PASSAGE TO READ:
════════

FIG. 1 illustrates an example of a system environment 100 of partitioning-based scalable weighted aggregation composition for embeddings learned from a knowledge graph 101 for training neural networks to perform link prediction or other downstream tasks. The system environment 100 may include a computer system 110 that trains neural networks to generate a prediction such as a link prediction that predicts whether or not two entities are linked. At least some of the components of the system environment 100 may be connected to one another via a communication network, which may include the Internet, an intranet, a Personal Area Network, a LAN (Local Area Network), a WAN (Wide Area Network), a SAN (Storage Area Network), a MAN (Metropolitan Area Network), a wireless network, a cellular communications network, a Public Switched Telephone Network, and/or other network through which system environment 100 components may communicate.

The training database 111 may store one or more training datasets used for training. Examples of the training dataset may include knowledge graphs, open source training datasets, such as those listed in Table 2 and/or other training data. The model database 113 may store results of training (such as weight matrices, learned embeddings, or other data learned from the training datasets), model hyperparameters, and/or other data relating to training as described herein.

The computer system 110 may include one or more computing devices that generate embeddings from a knowledge graph 101 for training neural networks. For example, the one or more computing devices of the computer system 110 may each include a processor 112, a memory 114, a knowledge graph partitioning subsystem 120, a compositional message passing subsystem 130, a global decoder subsystem 140, and/or other components. The knowledge graph partitioning subsystem 120, the compositional message passing subsystem 130, and the global decoder subsystem 140 may each be implemented as instructions that program the processor 112. Alternatively, or additionally, the knowledge graph partitioning subsystem 120, the compositional message passing subsystem 130, and the global decoder subsystem 140 may each be implemented in hardware.

A knowledge graph 101 is a semantic network that includes entities (E) and can be represented as KG={E, R, T}, in which E, R, and T represent entities, relations, and triples, respectively. The triples in a knowledge graph 101 can be represented as T={h, r, t} in which h, r, and t represent the head, relation, and tail, respectively. The relations in a KG are directed and represent a link between head and tail entities. A head entity is an object entity and a tail entity is a target entity. These entities may define roles in the relationship shared between the pair of entities. For example, a triple {“John Do account no. 1234”, “purchase transaction from”, “ABC co.”} may include a head entity “John Do account no. 1234” (a cardholder and account) having a relation made a “purchase transaction from” the tail entity “ABC co.” This triple therefore defines a purchase transaction relationship in which the head entity John Do made a purchase from a tail entity “ABC co.” The roles may be switched depending on particular implementations. For example, “ABC co.” could be the head entity and “John Do” could be the tail entity. For example, the triple {“ABC co.”, “refund transaction”, “John Do account. No. 1234”} may specify that the head entity ABC co. made a refund transaction with the tail entity “John Do account. No. 1234.” It should be noted that the relation may be typed. That is, there may be different types of relationships between head and tail entities.

════════

DATA TO PROCESS:
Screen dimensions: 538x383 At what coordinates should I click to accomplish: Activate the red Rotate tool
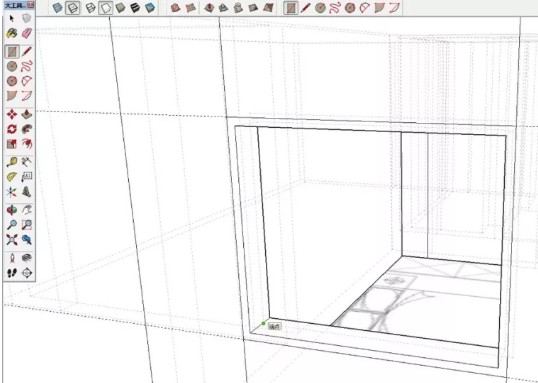point(12,129)
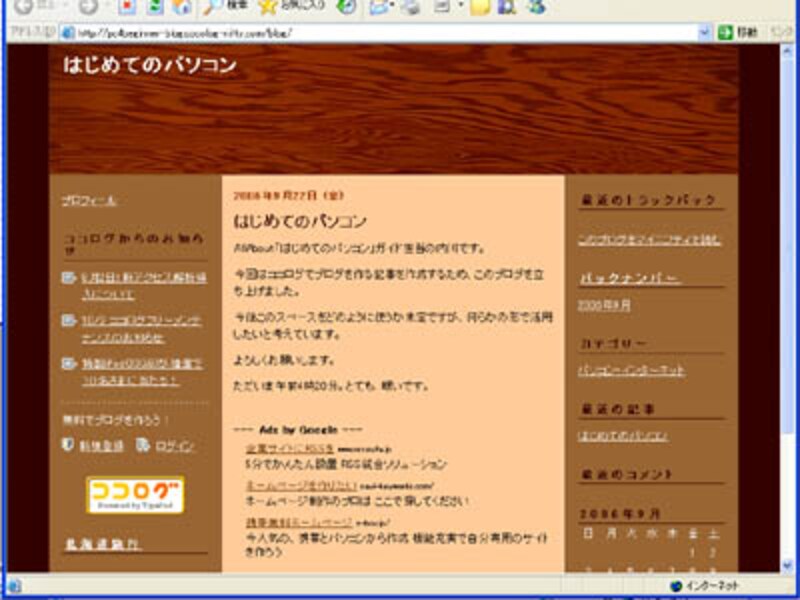Open the address bar history dropdown
This screenshot has height=600, width=800.
click(x=705, y=31)
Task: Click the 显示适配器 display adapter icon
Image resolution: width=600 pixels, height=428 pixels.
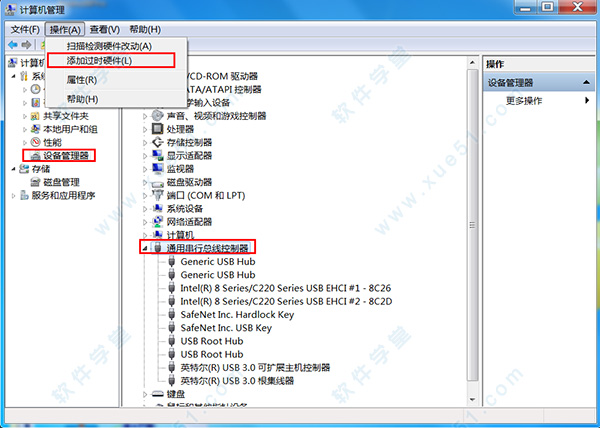Action: click(158, 156)
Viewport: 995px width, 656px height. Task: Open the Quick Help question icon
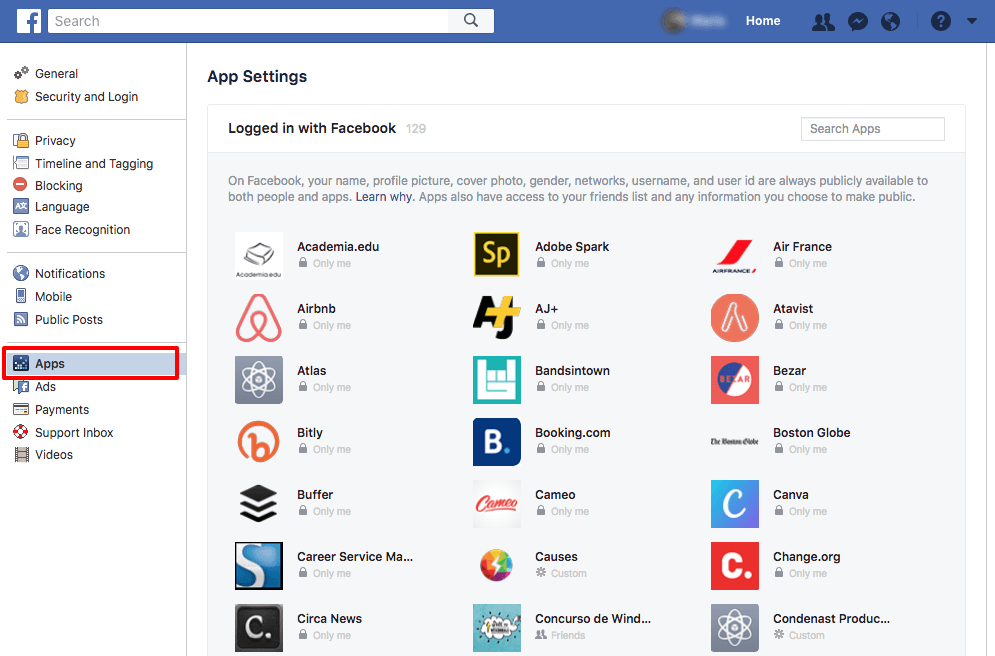940,21
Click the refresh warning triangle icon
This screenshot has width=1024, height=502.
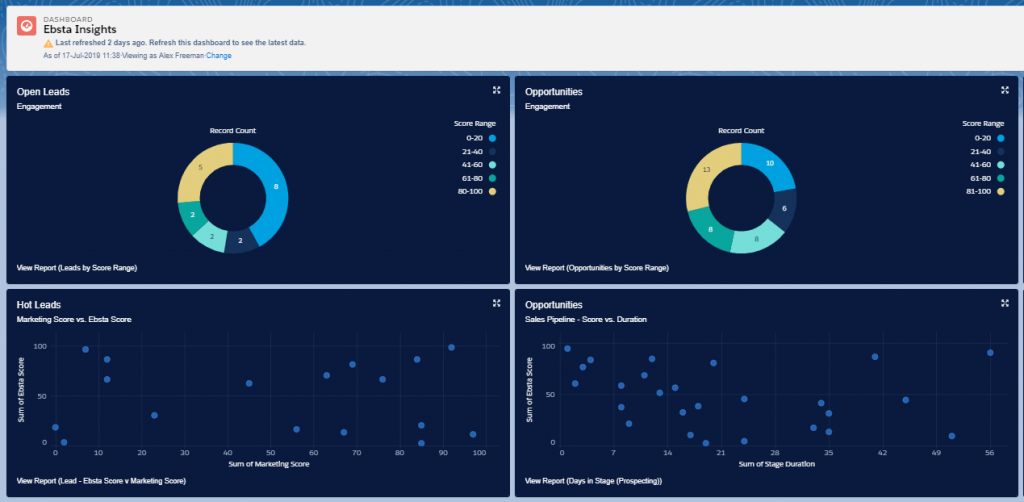click(48, 44)
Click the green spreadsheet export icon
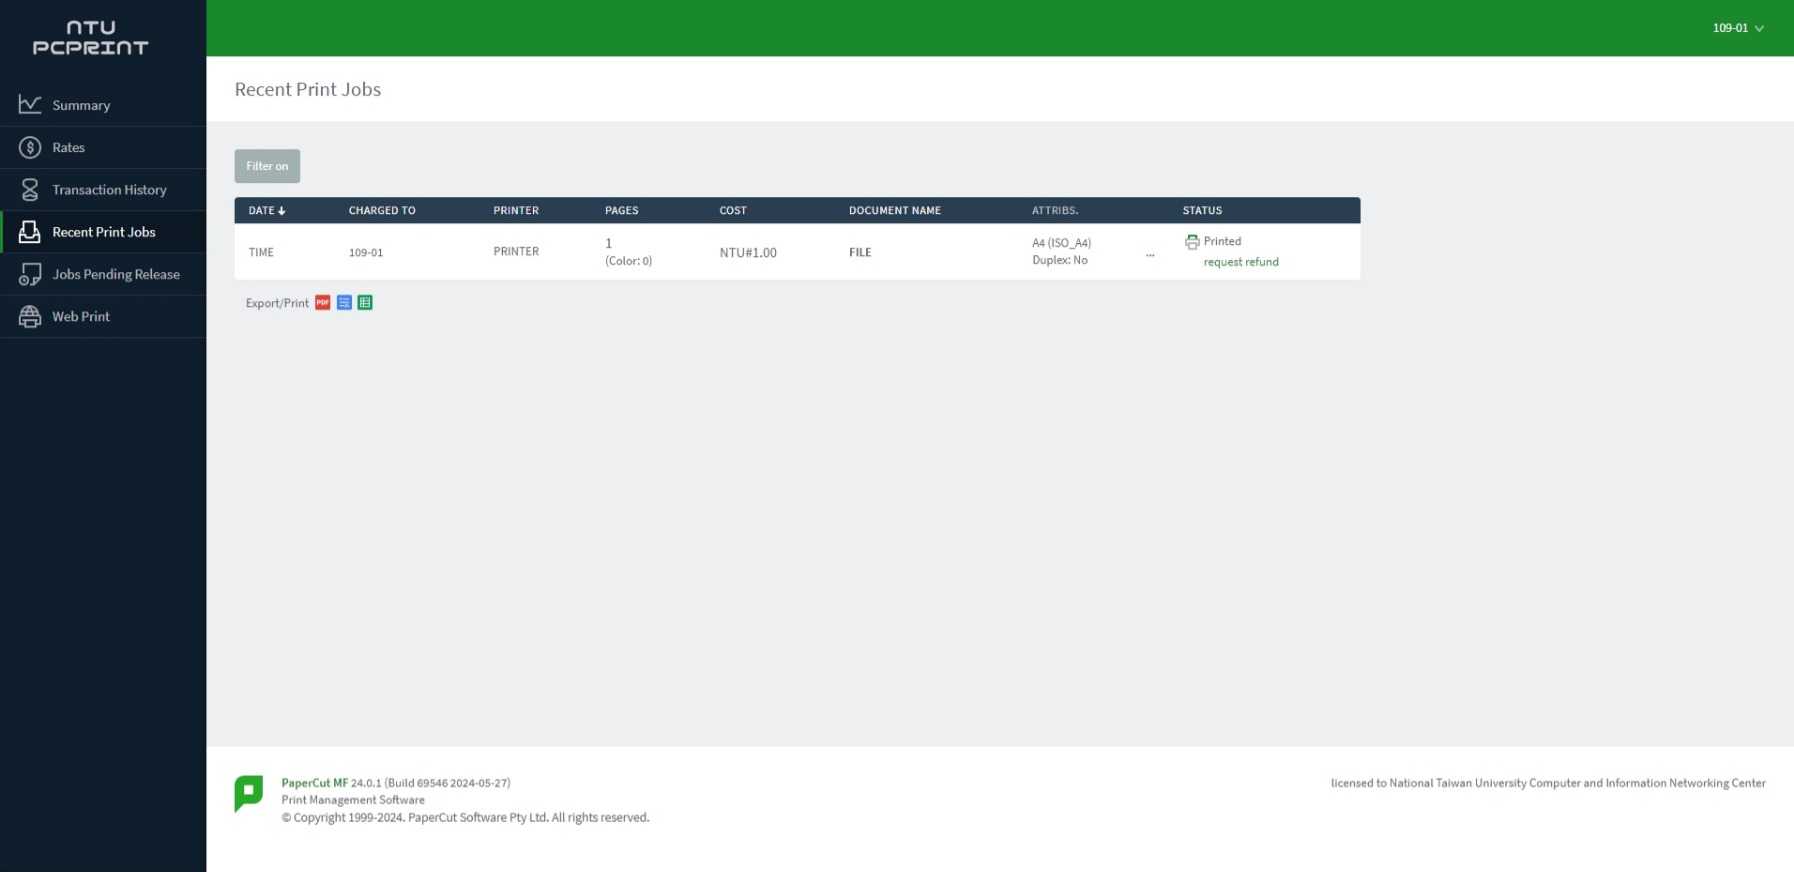This screenshot has width=1794, height=872. 365,303
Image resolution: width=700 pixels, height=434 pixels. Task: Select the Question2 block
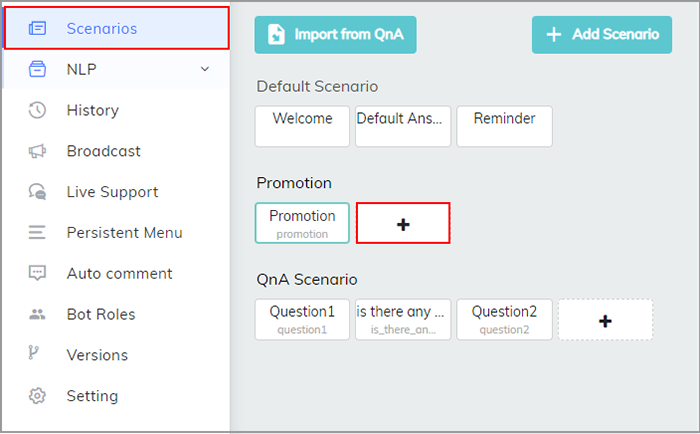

════════

EXERCISES TO COMPLETE:
• A. In the knowledge graph passage, what do h, r, and t stand for in a triple?
• B. In the listing, switch "icon" to "button" in the lines starting at the one containing "Viewport: 995px width, 656px" and ending at the one containing "This screenshot has width=1794, height=872.". Write out only those lines with nothing else changed, and leave the pictures out.

COMPLETE ANSWERS:
• A. Head, relation, and tail.

• B.
Viewport: 995px width, 656px height. Task: Open the Quick Help question button
940,21
Click the refresh warning triangle button
This screenshot has width=1024, height=502.
click(48, 44)
Click the green spreadsheet export button
This screenshot has width=1794, height=872. 365,303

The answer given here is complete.